Do you know how can I fix this problem? Or do I need to change to f37/f38 or change to a stable version of homed-selinux?

Thanks
Xiao

Sorry, I do not know how to fix that.
I encountered the discard issue on Fedora Workstation 37, but setting up custom SELinux policies was successful. Maybe try F37.

Hi Arturas

f37 works for me, thanks!

Did you try building the module from a toolbox container?

No. I installed f39 on a machine and did the tests directly there

Hi all.

Upgraded ny MBP with homed-managed user, re-applied custom policy, but still unable to activate the user.

SELinux Troubleshooter says this:

You should report this as a bug.
You can generate a local policy module to allow this access.
Allow this access for now by executing:

 # ausearch -c 'systemd-homewor' --raw | audit2allow -M my-systemdhomewor
 # semodule -X 300 -i my-systemdhomewor.pp

New custom policy required ?

Check if the module is loaded

sudo semanage module -l | grep homed

Got this:

homed              400    pp
my-systemdhomed    300    pp

It seems you have two policies for homed. Is one your custom policy? Are both policies identical?

I will check that, but both of those existed in the F37 causing no issues … This issue appeared after upgrade to F38. I upgraded to F38 while logged in with homed-managed user.

Raw Audit Messages

type=AVC msg=audit(1682445078.738:327): avc:  denied  { getattr } for  pid=6876 comm="systemd-homewor" path="/run/udev/data/b7:0" dev="tmpfs" ino=2832 scontext=system_u:system_r:systemd_homework_t:s0 tcontext=system_u:object_r:udev_var_run_t:s0 tclass=file permissive=1


Hash: systemd-homewor,systemd_homework_t,udev_var_run_t,file,getattr

This denial is not allowed in the current policy. What was the process to get this error?

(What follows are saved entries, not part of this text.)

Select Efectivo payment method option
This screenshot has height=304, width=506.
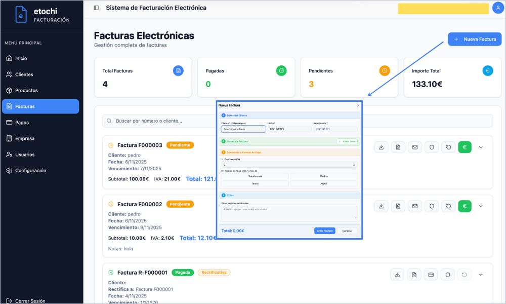324,176
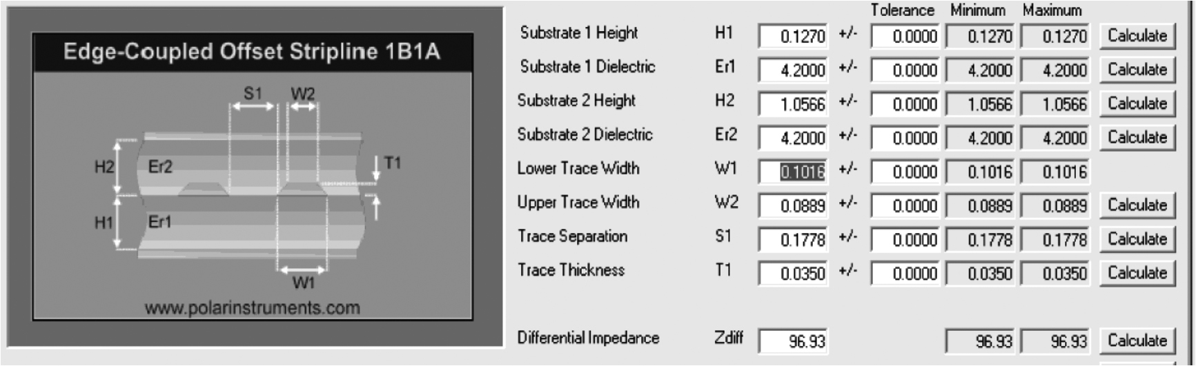Focus the W2 Upper Trace Width value field
This screenshot has width=1196, height=366.
tap(793, 205)
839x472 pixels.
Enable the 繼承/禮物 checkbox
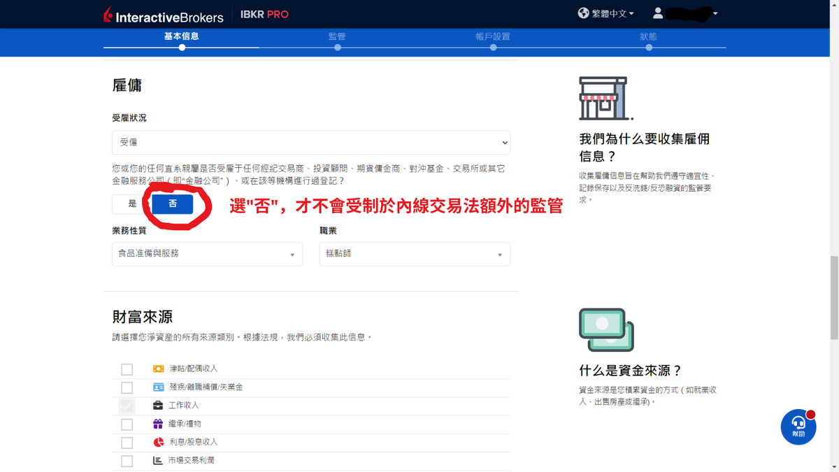127,423
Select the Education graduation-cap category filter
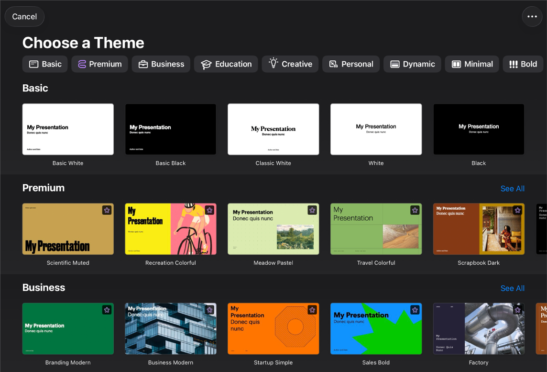547x372 pixels. tap(226, 64)
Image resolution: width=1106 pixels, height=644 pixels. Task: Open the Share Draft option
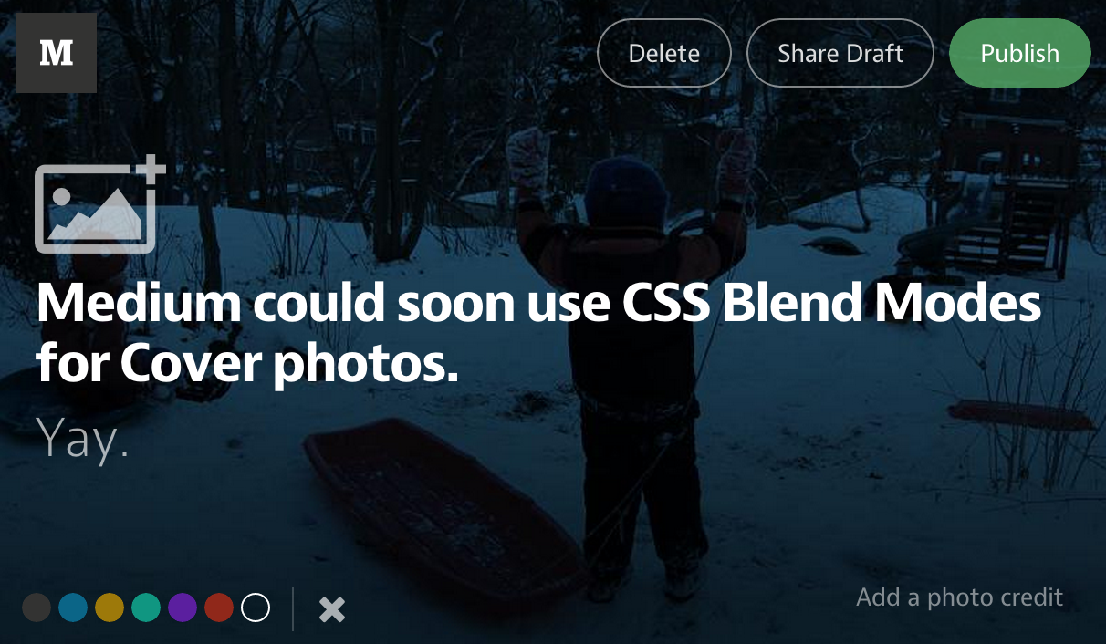pos(840,54)
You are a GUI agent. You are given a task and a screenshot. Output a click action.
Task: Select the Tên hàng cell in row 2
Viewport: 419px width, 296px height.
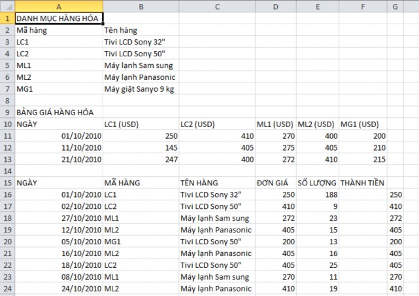pyautogui.click(x=140, y=29)
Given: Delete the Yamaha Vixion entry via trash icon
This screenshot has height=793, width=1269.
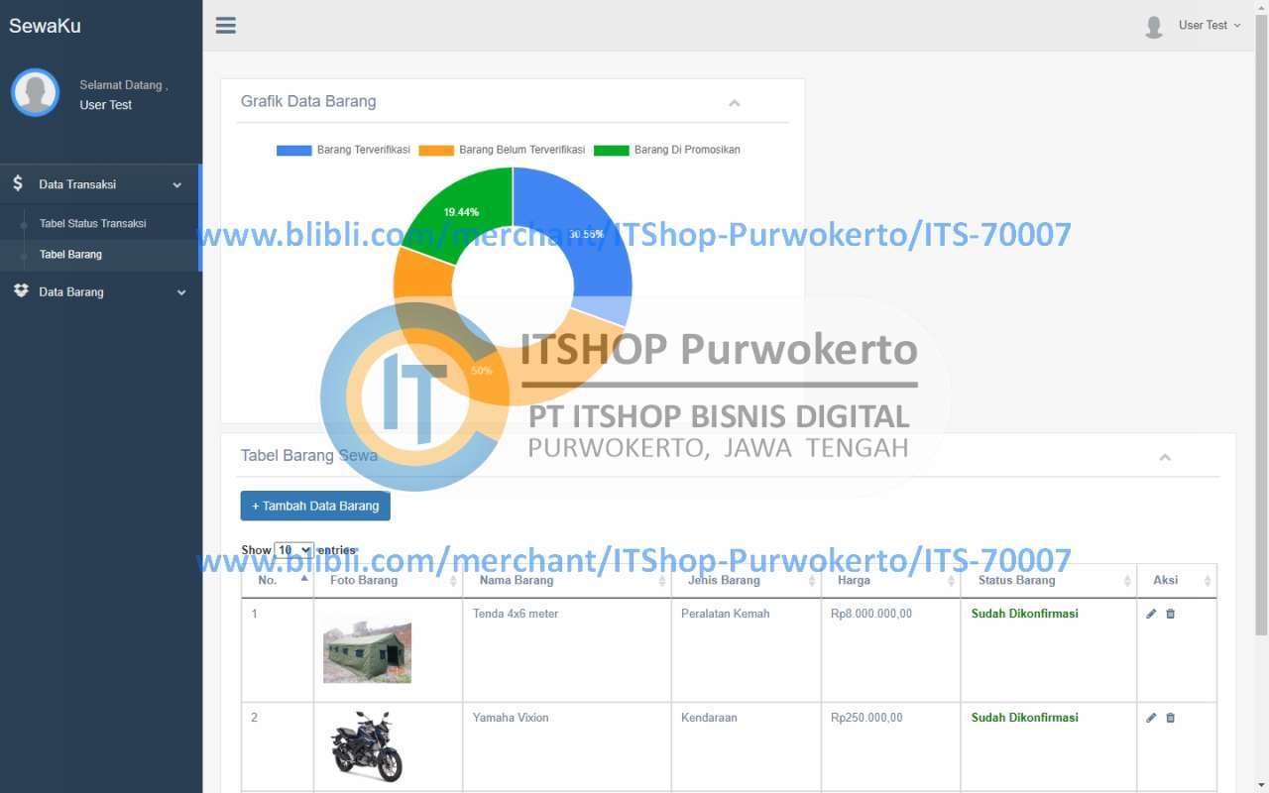Looking at the screenshot, I should (1170, 718).
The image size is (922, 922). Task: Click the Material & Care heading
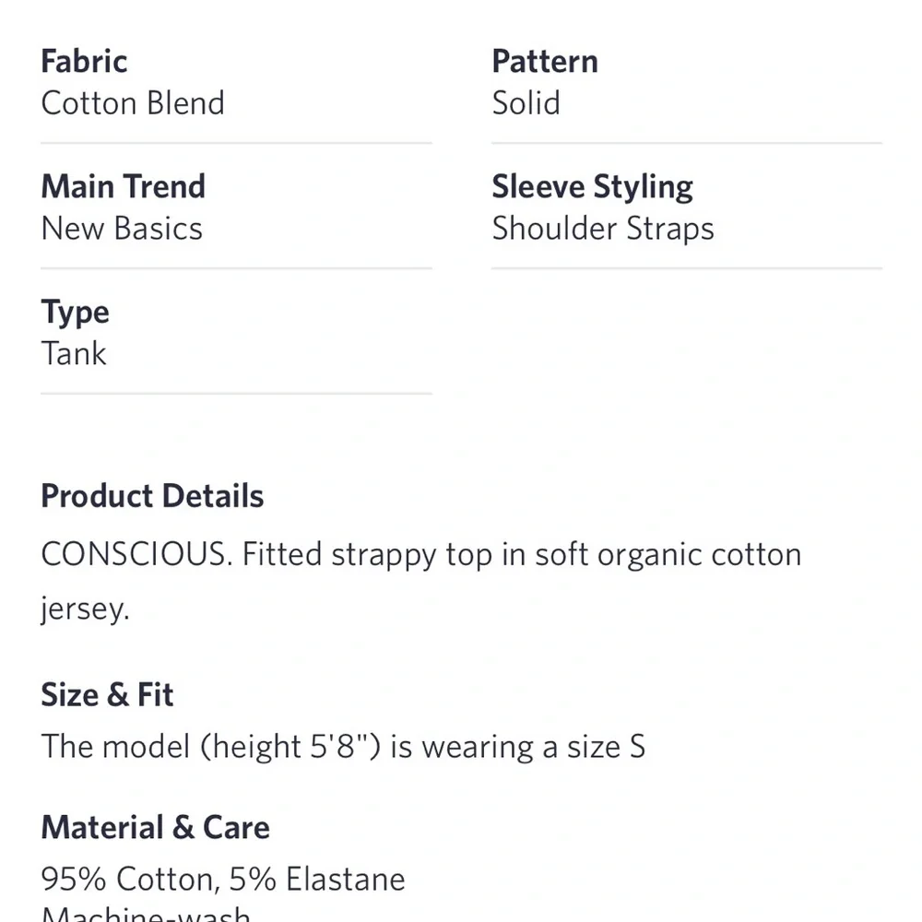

What was the process to get this error?

sudo homectl activate <my homed user>

There were more errors, mostly I/O. As I upgraded Fedora while I was logged in with my homed user, maybe upgrade process has interrupted some I/O, which in turn resulted into damaged loop file. I deleted my homed user (it was created for experimenting with homed) and tried to create new using exactly same command, but now I get new error:

21:47:28 systemd-homed: Operation on failed: Invalid argument
21:47:28 kernel: I/O error, dev loop0, sector 0 op 0x0:(READ) flags 0x800 phys_seg 1 prio class 2
21:47:28 systemd-homewor: Failed to set up LUKS password for slot 0: Invalid argument
21:47:23 systemd-homed: Operation on failed: Wrong medium type

On F37 same command created fully functional homed-managed user :frowning:

systemd_homework_t should be in permissive mode, so it should of been allowed but still logged in the journal.

I just ran

journalctl -b -g avc | grep systemd_homework_t 
Apr 21 14:14:16 fedora audit[195296]: AVC avc:  denied  { read } for  pid=195296 comm="systemd-homewor" name="b8:17" dev="tmpfs" ino=1169 scontext=system_u:system_r:systemd_homework_t:s0 tcontext=system_u:object_r:udev_var_run_t:s0 tclass=file permissive=1
Apr 21 14:14:16 fedora audit[195296]: AVC avc:  denied  { open } for  pid=195296 comm="systemd-homewor" path="/run/udev/data/b8:17" dev="tmpfs" ino=1169 scontext=system_u:system_r:systemd_homework_t:s0 tcontext=system_u:object_r:udev_var_run_t:s0 tclass=file permissive=1
Apr 21 14:14:16 fedora audit[195296]: AVC avc:  denied  { getattr } for  pid=195296 comm="systemd-homewor" path="/run/udev/data/b8:17" dev="tmpfs" ino=1169 scontext=system_u:system_r:systemd_homework_t:s0 tcontext=system_u:object_r:udev_var_run_t:s0 tclass=file permissive=1
Apr 21 14:14:17 fedora audit[195296]: AVC avc:  denied  { create } for  pid=195296 comm="systemd-homewor" scontext=system_u:system_r:systemd_homework_t:s0 tcontext=system_u:system_r:systemd_homework_t:s0 tclass=user_namespace permissive=1

systemd-homed got updated. I see I have some new rules to add.

What does your journal say about selinux avc denials?

journalctl -b -g 'selinux: avc:'

Apologies, I was stupid and impatient - deleted my homed user with the hope to re-create it without errors, but got new ones instead. This means I cannot check avc denials on old user (deleted) and on new as well (cannot create it yet).